Combine the naturally occurring red tide event with the ever-increasing problem of human-made algae blooms caused by pollution, and you have the catastrophic events that have been harming wildlife and coastal communities in Florida all summer.
How does this affect humans and wildlife?
Red tides are hard to ignore because the microorganisms emit brevetoxins, which, as they are transferred through the food web, can paralyze fish gills and cause animals like manatees and sea turtles to become sick or die. Humans also suffer when the toxins get blown into the air, constricting the lungs’ bronchioles and sending people with asthma and other health issues to emergency rooms with coughs and shortness of breath. Even algal blooms that don’t release toxins can harm wildlife by depleting oxygen from coastal waters, causing massive fish kills in numbers too vast to count.
Coastal communities are being harmed
This summer, the severity of the red tide and the impacts on fish and wildlife are also affecting our economy in Florida. Hotels and restaurants depend on clean air and water to bring visitors to their businesses, and right now the health concerns created by harmful algal blooms are keeping people away.

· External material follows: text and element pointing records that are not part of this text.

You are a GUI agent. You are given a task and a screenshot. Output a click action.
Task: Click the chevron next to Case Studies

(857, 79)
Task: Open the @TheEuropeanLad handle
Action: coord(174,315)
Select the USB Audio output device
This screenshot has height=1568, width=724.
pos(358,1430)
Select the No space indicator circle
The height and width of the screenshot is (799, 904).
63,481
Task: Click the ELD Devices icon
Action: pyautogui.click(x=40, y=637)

As people who love the ocean and the beach, as well as members of an organization that works for ocean solutions, we cannot ignore this. Florida residents are raising concerns all around the state, asking for action from the state government and our elected officials. Although this year’s blooms are especially bad, harmful algal blooms are a regular occurrence in Florida. Places like the Indian River Lagoon, Fort Myers and Florida’s Treasure Coast—to name a few—have frequent harmful algal blooms. What causes the blooms depends on that specific area, but overall we know that the combined pollution from septic tanks, fertilizer runoff (from lawns and agriculture) and increased development put pressure on Florida’s ecosystem. Floridians want change and a commitment from the state that clean water is a priority.
We don’t have all the answers yet, but we know we have to act. We know that we have to come up with new solutions to fix this reoccurring problem. As we continue to track and understand the red tide and other harmful algal blooms in Florida, we will look for ways we can help.